Camera Media Pipeline

Camera Media Pipeline

The sorter treats camera video as two separate products:

  • Computer-vision frames: Python/OpenCV-owned, full quality, used for detection, tracking, samples, calibration, and still captures.
  • Browser live preview: WebRTC transport, hardware encoded where possible, optimized for low latency and stable inspection quality.

Python should stay the control plane. It owns camera assignment, capture mode, picture settings, detection orchestration, incidents, sample capture, and metadata. It should not be the long-term 4K live-video encoder.

Target Architecture

Camera
  -> Python/OpenCV CaptureThread
       -> detection / tracking / samples / high-quality stills
       -> metadata events

Camera
  -> platform media pipeline
       -> hardware H.264 encoder
       -> WebRTC browser stream

Browser
  -> video element
  -> metadata overlay canvas/SVG for boxes, zones, incidents, telemetry

The browser overlay is deliberately not burned into the video. That keeps the video encoder focused on the image and lets the UI render boxes/zones crisply at display resolution.

Platform Targets

macOS

Preferred stack:

avfvideosrc -> videoconvert -> vtenc_h264_hw -> h264parse -> WebRTC handoff

The encoder target is Apple VideoToolbox through GStreamer.

Orange Pi 5 / RK3588

Preferred stack:

v4l2src -> videoconvert/RGA -> mpph264enc or rkv4l2h264enc -> h264parse -> WebRTC handoff

The encoder target is the Rockchip media pipeline. Element names vary by image, so the planner accepts mpph264enc, rkv4l2h264enc, or v4l2h264enc.
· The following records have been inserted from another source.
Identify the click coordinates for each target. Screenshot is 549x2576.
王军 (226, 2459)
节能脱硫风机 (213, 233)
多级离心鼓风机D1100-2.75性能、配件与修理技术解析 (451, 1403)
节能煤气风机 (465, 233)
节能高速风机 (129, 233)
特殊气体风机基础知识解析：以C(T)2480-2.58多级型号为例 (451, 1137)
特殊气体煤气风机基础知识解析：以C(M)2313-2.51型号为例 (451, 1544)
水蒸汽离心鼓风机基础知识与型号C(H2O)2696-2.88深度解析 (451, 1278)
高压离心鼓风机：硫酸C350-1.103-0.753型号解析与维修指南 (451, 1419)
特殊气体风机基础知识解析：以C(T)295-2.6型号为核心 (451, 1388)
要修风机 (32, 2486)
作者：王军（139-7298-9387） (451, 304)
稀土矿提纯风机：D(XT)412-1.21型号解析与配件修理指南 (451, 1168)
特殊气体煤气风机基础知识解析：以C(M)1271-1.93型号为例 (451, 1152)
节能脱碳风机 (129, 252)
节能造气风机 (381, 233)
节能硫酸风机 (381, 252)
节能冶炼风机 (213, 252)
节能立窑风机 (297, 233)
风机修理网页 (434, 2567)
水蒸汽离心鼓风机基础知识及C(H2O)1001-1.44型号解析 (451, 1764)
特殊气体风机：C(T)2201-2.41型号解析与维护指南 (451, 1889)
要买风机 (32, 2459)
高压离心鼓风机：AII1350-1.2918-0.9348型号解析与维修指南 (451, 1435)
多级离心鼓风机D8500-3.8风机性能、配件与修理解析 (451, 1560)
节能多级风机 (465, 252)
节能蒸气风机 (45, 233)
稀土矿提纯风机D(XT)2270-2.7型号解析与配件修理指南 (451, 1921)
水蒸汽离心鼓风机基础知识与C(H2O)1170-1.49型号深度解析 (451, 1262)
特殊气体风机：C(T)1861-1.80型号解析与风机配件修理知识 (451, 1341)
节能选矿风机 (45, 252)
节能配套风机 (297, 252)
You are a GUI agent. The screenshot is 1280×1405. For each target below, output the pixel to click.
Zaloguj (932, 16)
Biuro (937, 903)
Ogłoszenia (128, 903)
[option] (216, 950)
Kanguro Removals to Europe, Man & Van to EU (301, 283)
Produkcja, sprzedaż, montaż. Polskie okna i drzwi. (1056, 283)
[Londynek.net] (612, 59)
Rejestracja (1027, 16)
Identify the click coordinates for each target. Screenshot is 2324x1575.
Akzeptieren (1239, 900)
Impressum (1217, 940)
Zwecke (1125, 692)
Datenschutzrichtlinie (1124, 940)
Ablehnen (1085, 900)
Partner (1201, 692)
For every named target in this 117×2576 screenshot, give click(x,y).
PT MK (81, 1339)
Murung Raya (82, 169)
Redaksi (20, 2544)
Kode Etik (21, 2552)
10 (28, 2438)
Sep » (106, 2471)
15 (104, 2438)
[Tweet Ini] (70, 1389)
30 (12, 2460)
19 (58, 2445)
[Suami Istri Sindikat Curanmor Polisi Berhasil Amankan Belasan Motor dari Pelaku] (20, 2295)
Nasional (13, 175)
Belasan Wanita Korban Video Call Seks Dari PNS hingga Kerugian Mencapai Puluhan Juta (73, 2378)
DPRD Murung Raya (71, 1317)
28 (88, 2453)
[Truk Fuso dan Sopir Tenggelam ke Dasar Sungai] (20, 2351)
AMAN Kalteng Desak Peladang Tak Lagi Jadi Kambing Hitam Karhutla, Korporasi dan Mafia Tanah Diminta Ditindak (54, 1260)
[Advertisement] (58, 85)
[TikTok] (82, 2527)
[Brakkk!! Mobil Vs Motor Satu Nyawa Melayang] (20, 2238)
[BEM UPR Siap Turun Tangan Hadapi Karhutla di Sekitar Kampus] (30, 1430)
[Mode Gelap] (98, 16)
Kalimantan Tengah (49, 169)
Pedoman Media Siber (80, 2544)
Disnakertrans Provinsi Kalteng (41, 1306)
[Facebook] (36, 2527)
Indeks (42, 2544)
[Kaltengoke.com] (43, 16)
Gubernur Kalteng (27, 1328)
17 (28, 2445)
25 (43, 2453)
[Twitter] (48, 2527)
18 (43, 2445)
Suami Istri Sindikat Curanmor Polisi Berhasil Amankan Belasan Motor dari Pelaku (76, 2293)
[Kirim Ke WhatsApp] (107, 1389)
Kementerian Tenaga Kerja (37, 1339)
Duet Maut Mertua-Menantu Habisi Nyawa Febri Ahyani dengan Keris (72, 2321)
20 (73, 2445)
Current Implementation Marker

GET /api/cameras/media-pipeline reports the desired backend per camera role. It returns:

  • selected backend: gstreamer_hardware or the current python_aiortc fallback
  • required tools and GStreamer elements
  • the planned GStreamer pipeline stage
  • why the system is falling back

This endpoint is the migration boundary: UI and runtime code should depend on this capability state instead of hardcoding transport decisions across components.

Migration Rules

  • Prefer lowering preview FPS over lowering capture resolution.
  • Keep full-resolution still capture available even when live preview is reduced.
  • Do not duplicate camera opens for normal operation.
  • Do not burn overlays into the long-term live-video stream.
  • Keep Python aiortc as a fallback, not as the final 4K preview foundation.